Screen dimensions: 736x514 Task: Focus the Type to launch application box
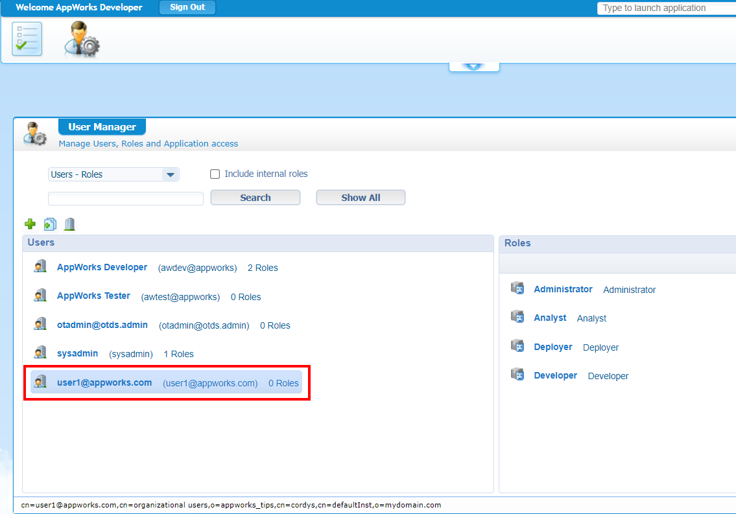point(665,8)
...
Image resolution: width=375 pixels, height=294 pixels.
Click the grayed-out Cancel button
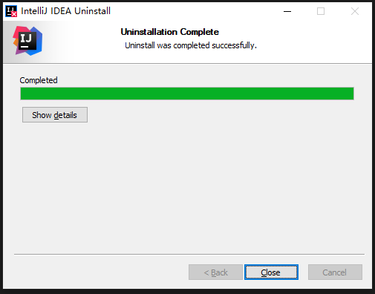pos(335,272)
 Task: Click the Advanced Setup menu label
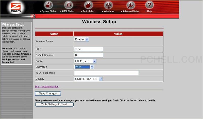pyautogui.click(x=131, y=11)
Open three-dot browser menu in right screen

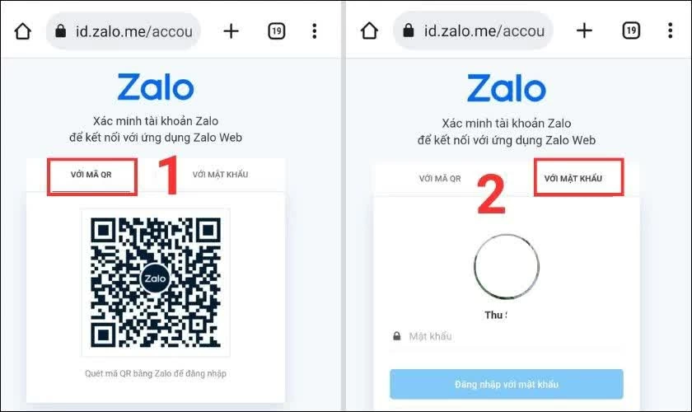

THE PROBLEM » Treat the line with "Click the grayed-out Cancel button" as the start and the line with "Open three-dot browser menu in right screen" as the end, and return exactly that span of the data above, both ends included, without pictures.

TASK RESPONSE »
Click the grayed-out Cancel button
pos(335,272)
 Task: Click the Advanced Setup menu label
pyautogui.click(x=131, y=11)
Open three-dot browser menu in right screen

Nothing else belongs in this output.